Comment by SillyUsername

3 months ago

o3 has been the worst model of the new 3 for me.

Ask it to create a Typescript server side hello world.

It produces a JS example.

Telling it that's incorrect (but no more detail) results in it iterating all sorts of mistakes.

In 20 iterations it never once asked me what was incorrect.

In contrast, o4-mini asked me after 5, o4-mini-high asked me after 1, but narrowed the question to "is it incorrect due to choice of runtime?" rather than "what's incorrect?"

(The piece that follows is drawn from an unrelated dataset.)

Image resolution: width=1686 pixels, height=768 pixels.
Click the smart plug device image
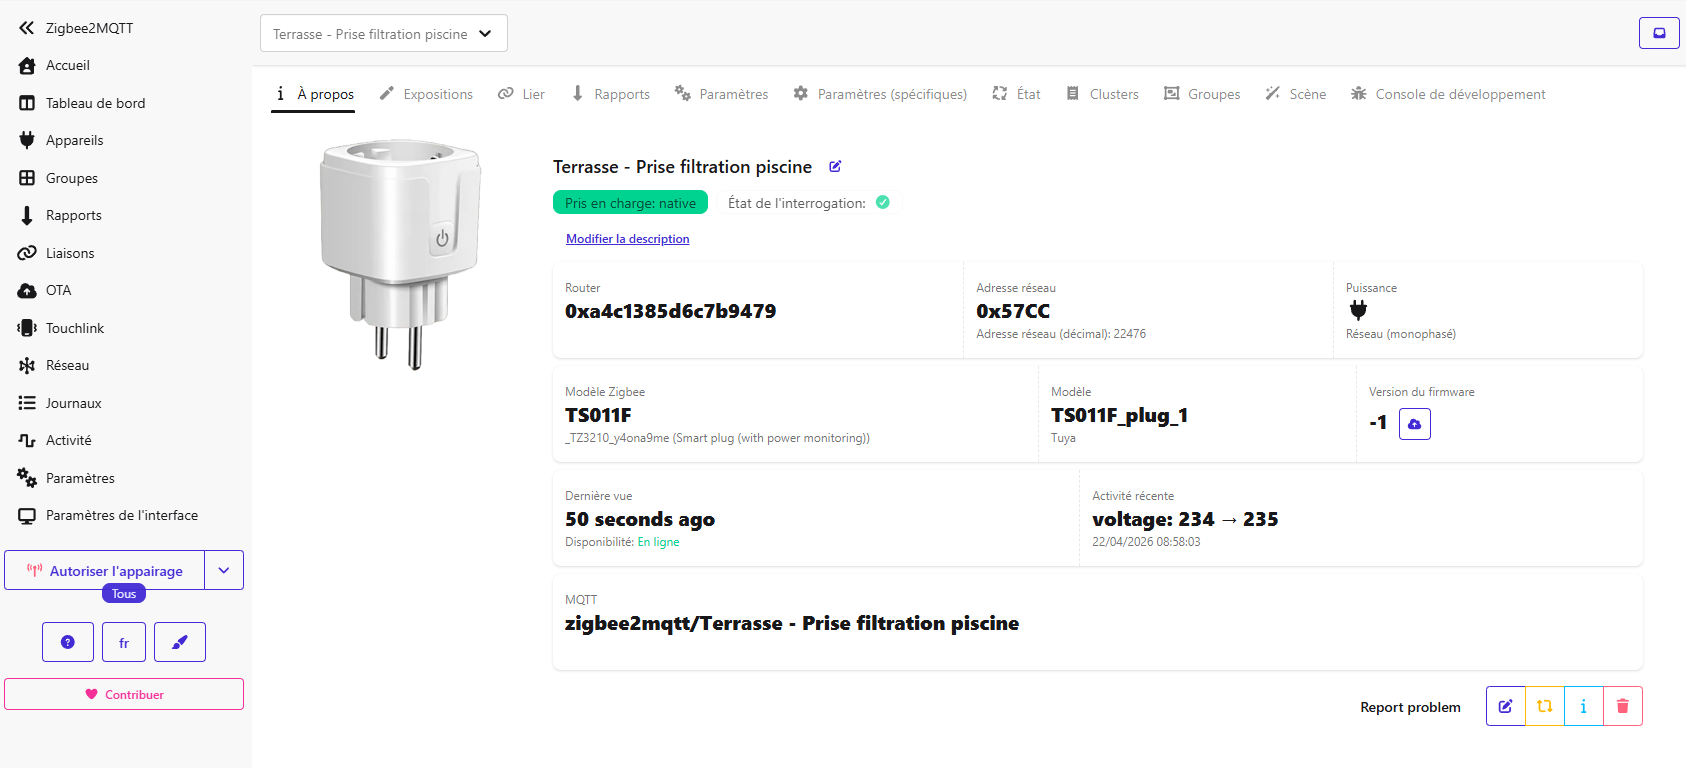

I told it to "ask the right question" based on my statement ("it is incorrect") and it correctly asked "what is wrong with it?" before I pointed out no Typescript types.

This is the critical thinking we need not just reasoning (incorrectly).

7 comments

SillyUsername

echoangle 3 months ago

> Ask it to create a Typescript server side hello world. It produces a JS example.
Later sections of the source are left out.